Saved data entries
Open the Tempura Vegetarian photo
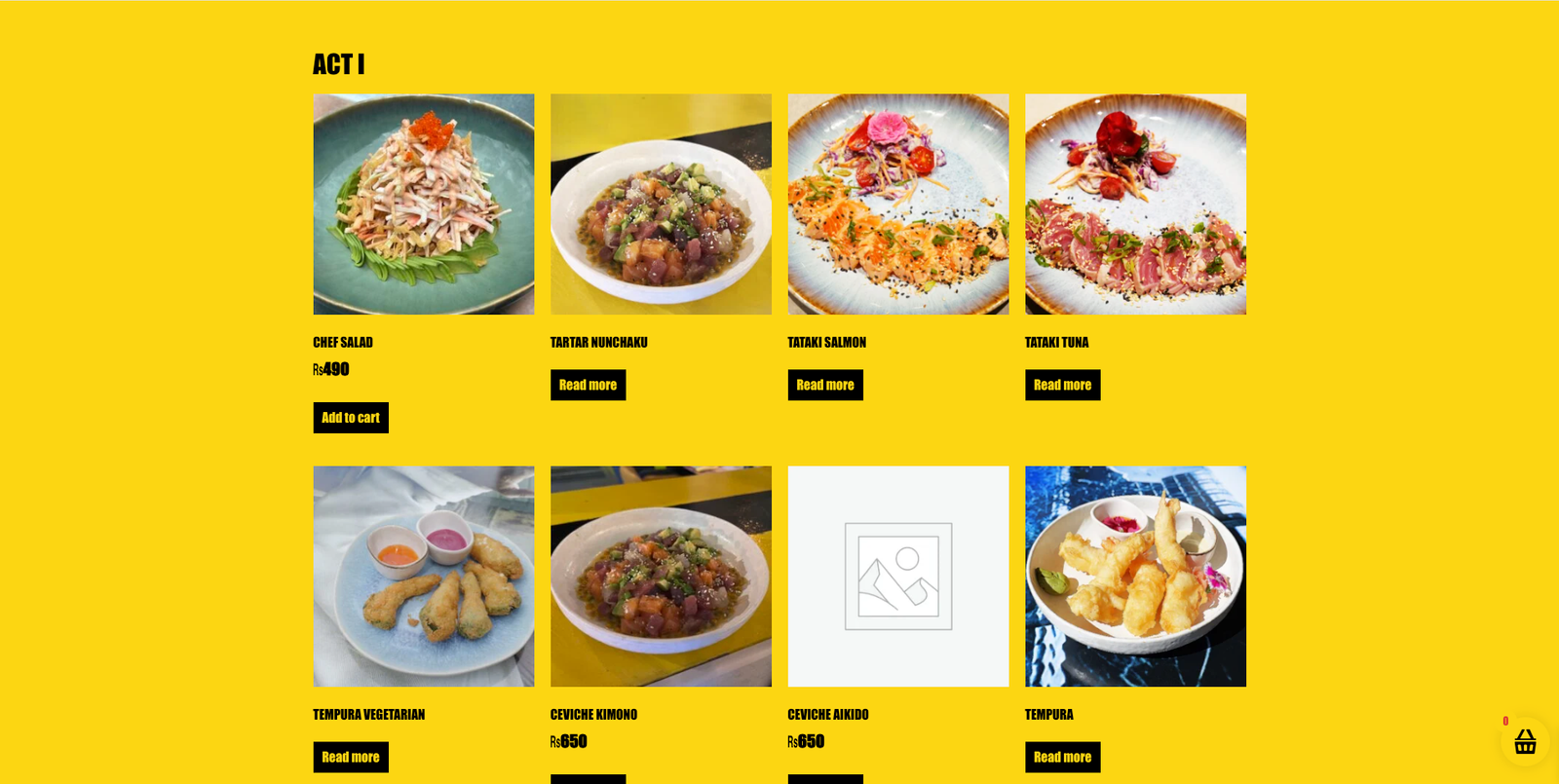1559x784 pixels. (424, 577)
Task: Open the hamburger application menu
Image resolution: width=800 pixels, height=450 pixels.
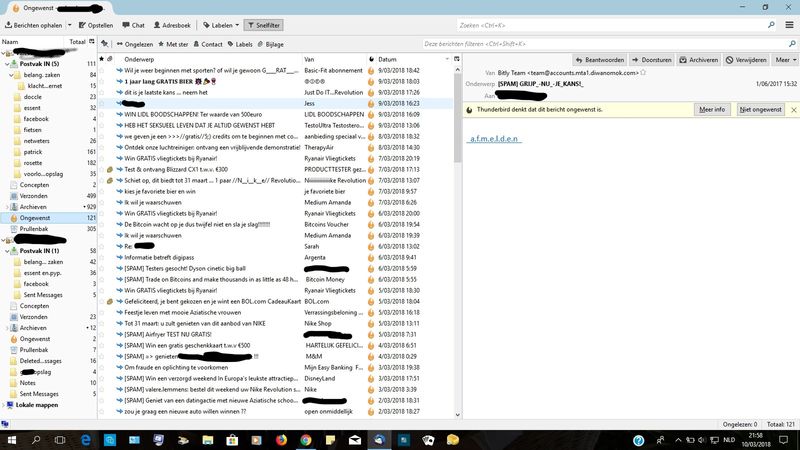Action: pos(788,24)
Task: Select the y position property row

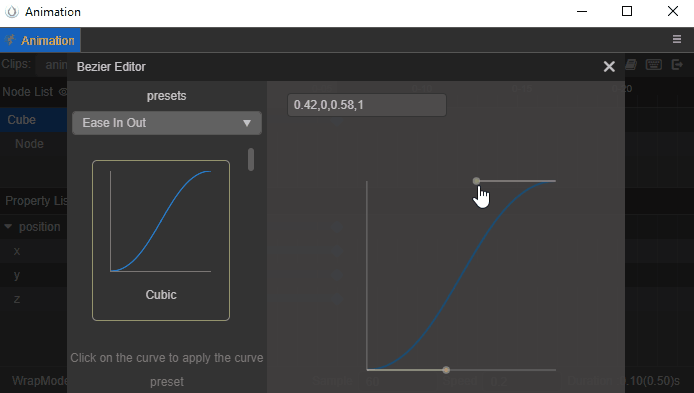Action: pyautogui.click(x=34, y=275)
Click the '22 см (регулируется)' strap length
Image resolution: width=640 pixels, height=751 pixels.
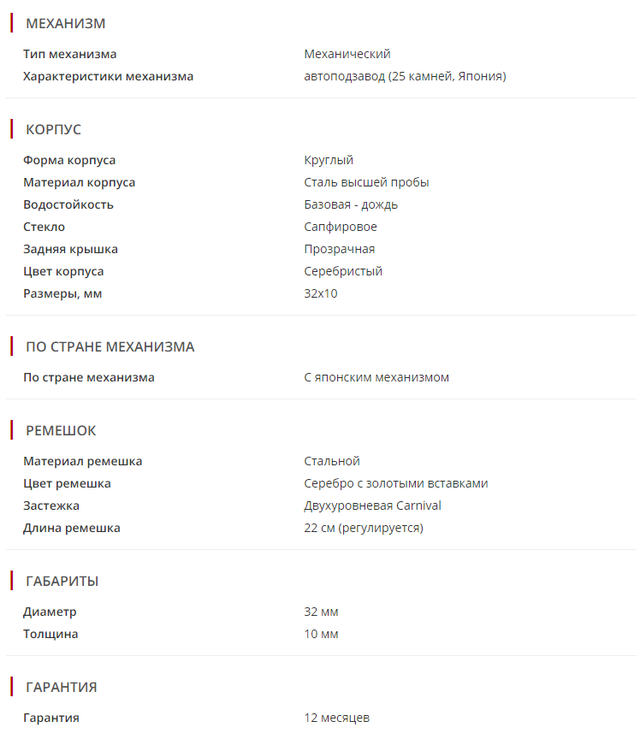point(364,527)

- TASK OBJECTIVE:
A word-for-word copy of the data above is needed, one that omits the pictures.

- RESULT FOR THIS TASK:
Open the Tempura Vegetarian photo
1559x784 pixels. (424, 577)
Task: Open the hamburger application menu
Image resolution: width=800 pixels, height=450 pixels.
Action: pos(788,24)
Task: Select the y position property row

Action: pyautogui.click(x=34, y=275)
Click the '22 см (регулируется)' strap length
Image resolution: width=640 pixels, height=751 pixels.
point(364,527)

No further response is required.